Records contained in a dataset

• • •

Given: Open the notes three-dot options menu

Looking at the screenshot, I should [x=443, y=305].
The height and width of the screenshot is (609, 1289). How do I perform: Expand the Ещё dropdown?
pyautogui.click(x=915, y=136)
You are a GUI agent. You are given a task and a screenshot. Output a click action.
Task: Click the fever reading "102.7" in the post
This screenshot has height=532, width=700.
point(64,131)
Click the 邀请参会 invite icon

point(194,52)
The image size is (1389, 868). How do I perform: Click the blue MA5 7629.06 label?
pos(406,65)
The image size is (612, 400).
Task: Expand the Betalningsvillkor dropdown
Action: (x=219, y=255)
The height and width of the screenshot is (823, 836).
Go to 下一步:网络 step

• • •

▸ Task
All of the lines above are to be restated word for word.

▸ Response to the exercise
Given: Open the notes three-dot options menu

Looking at the screenshot, I should [x=443, y=305].
The height and width of the screenshot is (609, 1289). How do I perform: Expand the Ещё dropdown?
pyautogui.click(x=915, y=136)
You are a GUI agent. You are given a task and a screenshot. Output a click action.
Task: Click the fever reading "102.7" in the post
This screenshot has height=532, width=700.
point(64,131)
Click the 邀请参会 invite icon

point(194,52)
The image size is (1389, 868). How do I perform: Click the blue MA5 7629.06 label?
pos(406,65)
The image size is (612, 400).
Task: Expand the Betalningsvillkor dropdown
Action: (x=219, y=255)
The height and width of the screenshot is (823, 836).
Go to 下一步:网络 step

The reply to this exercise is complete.